Idlewylde, a community of more than 700 homes situated on the Chinquapin Run and Herring Run-B watershed, is the oldest of the suburban neighborhoods of South Towson. The community has a mix of housing styles characteristic of the development of suburban neighborhoods during the time of its growth, ranging from 1920s bungalows and small Cape Cods to brick Colonials and Mid-Century Modern designs. Its development differed greatly from that of its younger neighbors, Anneslie and Stoneleigh, chiefly owing to the development of The Alameda as an arterial road terminating in Idlewylde and to the northward extension of Baltimore City in 1918 to Idlewylde’s southern border.
The Idlewylde neighborhood partially occupies land that was once Beulah, the estate of Joshua Regester (1816-1906), a Baltimore brassfounder whose bells graced Baltimore City Hall and other buildings of note. Beulah once extended north to Stevenson’s Woods (now the Country Club of Maryland golf course), south almost to today’s City-County line, west to the Birckhead estate (“Anneslie”) and the Brown estate (“Stoneleigh”) and east to the Herring Run tributary. The family’s farmstead and summer home, built in 1853, is the oldest building standing in south Towson. It and the Idlewylde United Methodist Church from 1917, the oldest house of worship in the area, are listed on the Maryland Inventory of Historic Properties.
This special program is hosted in partnership with the Friends of Maryland’s Olmsted Parks & Landscapes as part of their Olmsted 200 programming, a nationwide celebration of the firm’s work and influence, on the Bicentennial Anniversary of Frederick Law Olmsted’s birth.
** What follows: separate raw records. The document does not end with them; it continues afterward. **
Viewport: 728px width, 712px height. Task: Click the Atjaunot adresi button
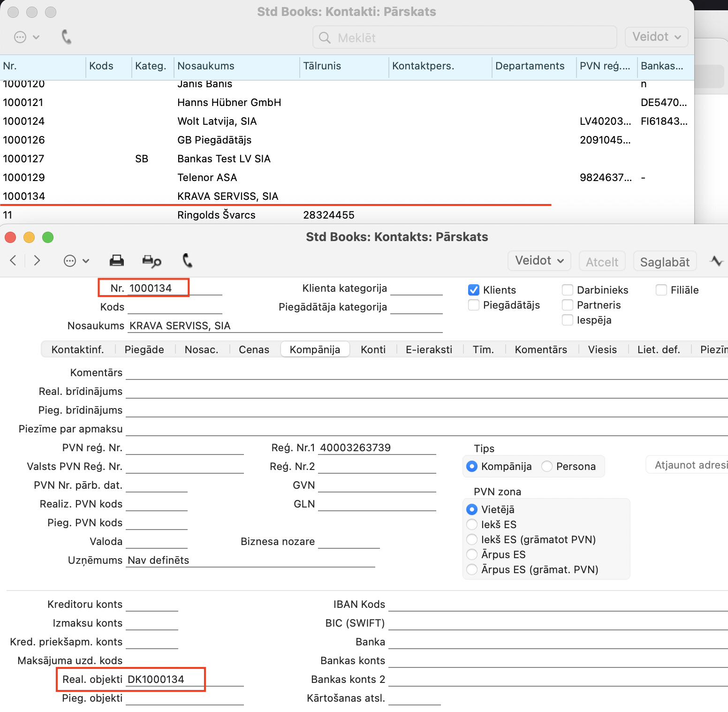690,465
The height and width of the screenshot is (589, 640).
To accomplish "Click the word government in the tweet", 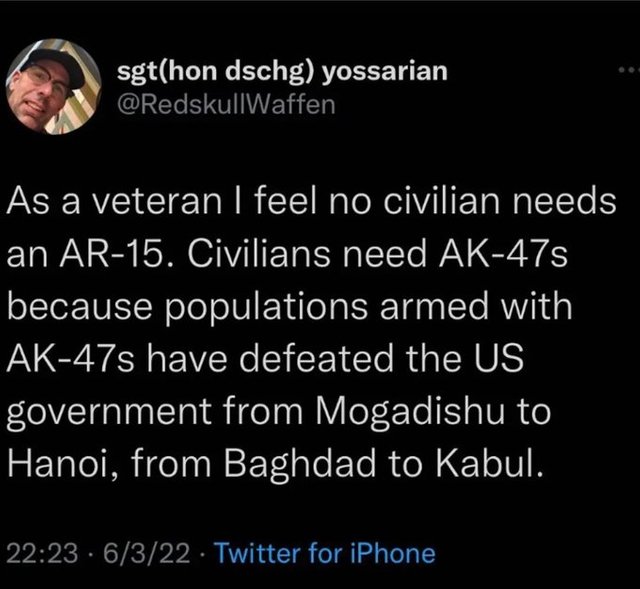I will [x=109, y=412].
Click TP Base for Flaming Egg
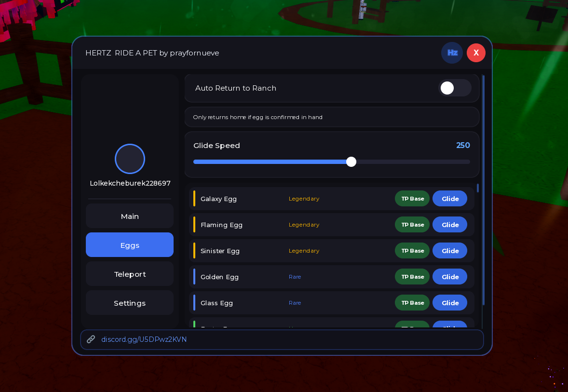 click(x=412, y=225)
In 1928 the developer contacted the Olmsted Brothers, the renowned landscape architects responsible for designing the City neighborhoods of Roland Park and Homeland, to commission a street layout for the undeveloped northern section contoured by the ravines of Herring Run, but the project was nipped in the bud by the stock market crash and ensuing Great Depression. However, Idlewylde turns out to have an unexpected connection to Frederick Law Olmsted.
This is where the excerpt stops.